Other Countries and Tea Plant Varieties
Especially in the “cradle countries” of the tea tree, there are more sub-varieties of the tree type of Camellia Sinensis. An example is the native Vietnamese “Tuyet Shan” (translating to “snow high mountain”) tea tree. It looks quite different from its Assamese, Chinese or Taiwanese siblings, and the teas coming from it show a taste pattern of their own.
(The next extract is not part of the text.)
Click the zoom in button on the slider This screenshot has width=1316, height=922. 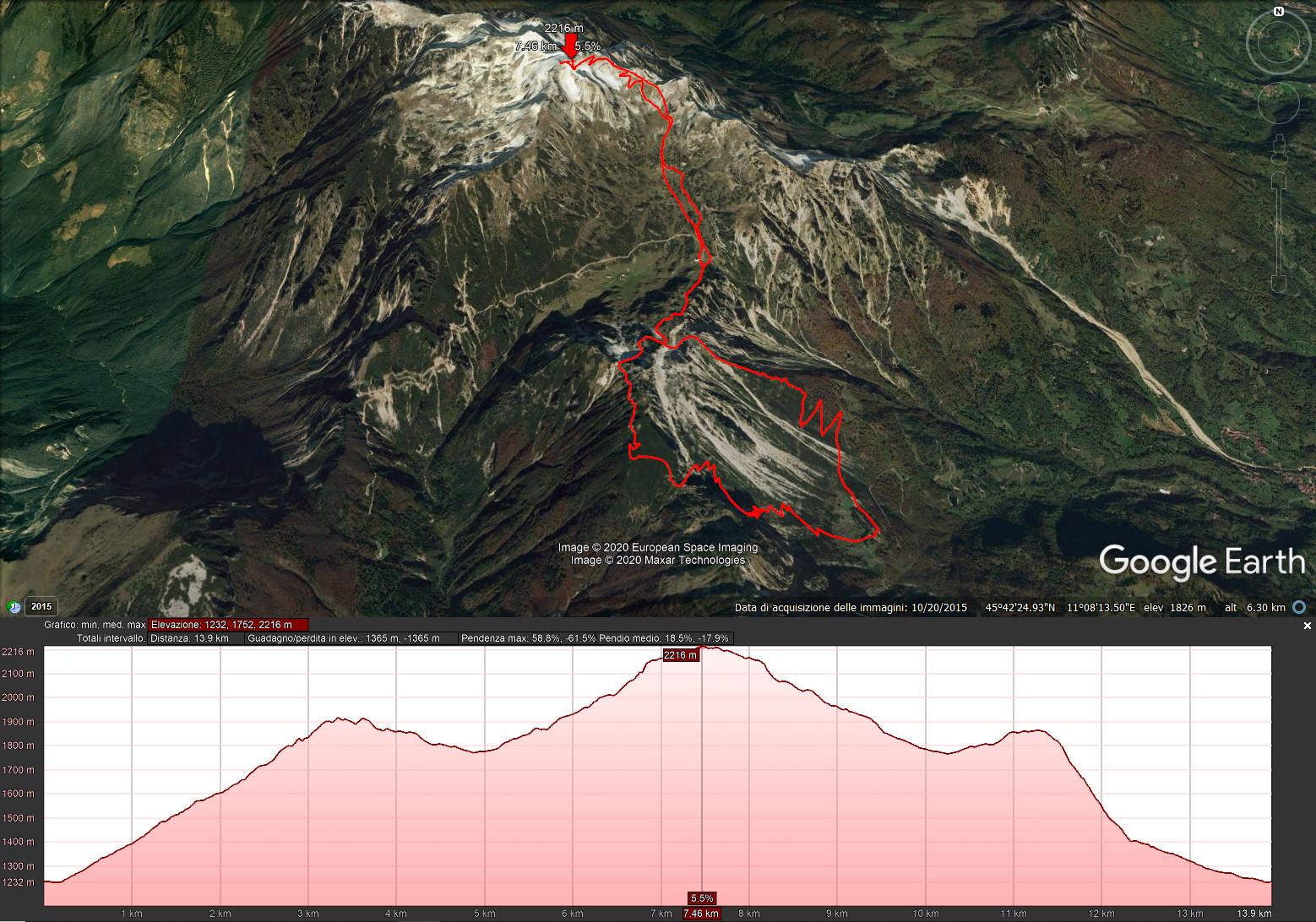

In the course of time, individual tea plant varieties also developed in other countries, where the tea plant had been brought. For once, this can take place through natural adaption processes. Another possibility is the crossbreeding of different varieties. At this, the goal is to optimize the resulting cultivars for the given conditions in specific places. A good example for this would be Darjeeling, where hybrids from Assam and China tea plant varieties have become a standard.